Reparations should take the form of enhanced enforcement of social
and economic rights for victimised groups, the rights watchdog says.
Within countries, measures would include investments in education,
housing, health care, or job training.
Possible
remedies at the international level include debt relief and preferential
trade.
''We're
not talking about a handout or a windfall,'' says Kenneth Roth,
executive director of the largest and most influential of US rights
groups. ''We are calling for long-term commitments to correct the
damage done to the groups left most seriously disadvantaged.''
HRW
urges a particular focus on helping groups that continue to suffer
the effects of past abuses - even those, like slavery in the United
States, that were legally abolished many years ago.
''Those
most seriously victimised today by past wrongs should be the first
priority for compensation to end their victimisation,'' says Roth.
Claims
for reparations against past abuses should be based on "contemporary
effects", HRW's paper explains, because of the practical difficulty
of proving old claims and likely resistance from current generations
to take responsibility for abuses that occurred long before they
were born.
Compensation
for past wrongs is perhaps the most controversial issue on the agenda
of the UN-sponsored talks in Durban, formally called the World Conference
against Racism, Racial Discrimination, Xenophobia and Related Intolerance.
Some
African leaders and non-governmental organisations (NGOs) have said
the conference might be a good vehicle for gaining reparations for
colonialism. Caribbean, Latin American, and US citizens of African
descent have said it might serve as a forum for addressing compensation
for slavery and the trans-Atlantic slave trade.
These
issues have Washington policy-makers worried. The administration
of President George W. Bush has not decided whether it will attend
the Durban conference, and, if it does, at what level it would be
represented. Officials say decisions likely will be made only after
a preparatory committee meeting in Geneva at the end of this month.
There, negotiators will try to settle on a final agenda for the
Durban talks.
NGOs
here have urged Secretary of State Colin Powell, in a letter, to
head the US delegation. Powell has yet to reply. In testimony before
Congress last month, he hinted that Washington might be far less
inclined to attend the conference if the subject of reparations
becomes a major focus.

Dataset extract:
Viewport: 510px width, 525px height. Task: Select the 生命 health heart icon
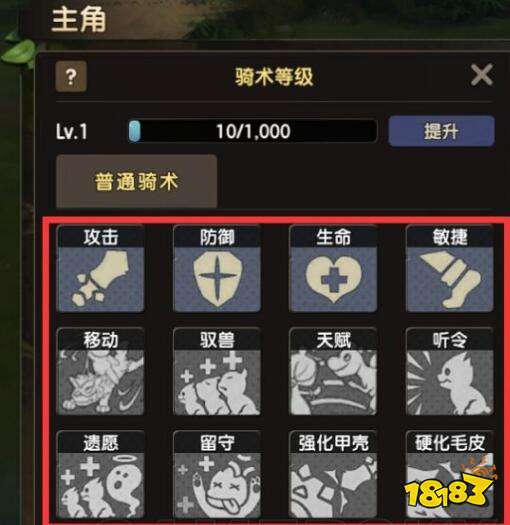(333, 269)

What the task asks:
Write the next part of the article on reparations and the Durban racism conference, picking up right after its last sentence.

Exercise response:
Powell
told lawmakers he had told UN High Commissioner for Human Rights
Mary Robinson, a prime mover behind the conference, that he was
''anxious to see strong US participation in the conference, but
that some serious work had to be done to eliminate such issues as
a 'Zionism is racism' proposition or getting into slavery and compensation
and things of that nature that would detract from the purpose of
the conference.''
''We
don't want to derail this conference, but these issues could derail
it and make it harder for us to participate,'' he said, stressing
that Washington wanted a ''forward-looking conference that points
the way ahead.''
HRW's
statement is designed to do just that, says Reed Brody, the organisation's
advocacy director.
"If
you want a constructive way forward that, on the one hand, doesn't
offer a windfall or handout to anyone, but, on the other hand, addresses
current marginalisation and deprivation, then this is a reasonable
way to go," Brody says.
Specifically,
HRW proposes setting up international panels to assess the impact
of the slave trade, and reparations panels in multi-racial countries
such as the United States, Brazil and South Africa.
The
panels would serve as ''truth commissions'' to reveal the extent
to which a government's past racist practices contribute to today's
deprivation, both domestically and abroad. Their role would be to
educate the public, acknowledge responsibility, and propose ways
to make amends.
The
panels would focus on the impact on entire groups rather than particular
individuals, says HRW, which consulted leaders of the reparations
movement here and in Africa in drawing up its proposal.
This
movement has grown stronger in recent years, particularly in the
wake of major successes for other groups: Japanese-Americans have
gained compensation for their internment during World War II. Jews
and other victims of Nazi Germany have effectively pressed slavery
reparations claims against the German government and German and
other European companies.
Last
March, the Oklahoma Commission to Study the Race Riots of 1921,
a massacre of blacks in which an entire community was displaced,
recommended that survivors and their descendants be paid reparations.
In June, the Philadelphia Inquirer, one of the most important of
US big-city newspapers, endorsed the creation of a national reparations
commission.
At
least ten US city councils have endorsed the idea of a federal "impact
statement" on slavery.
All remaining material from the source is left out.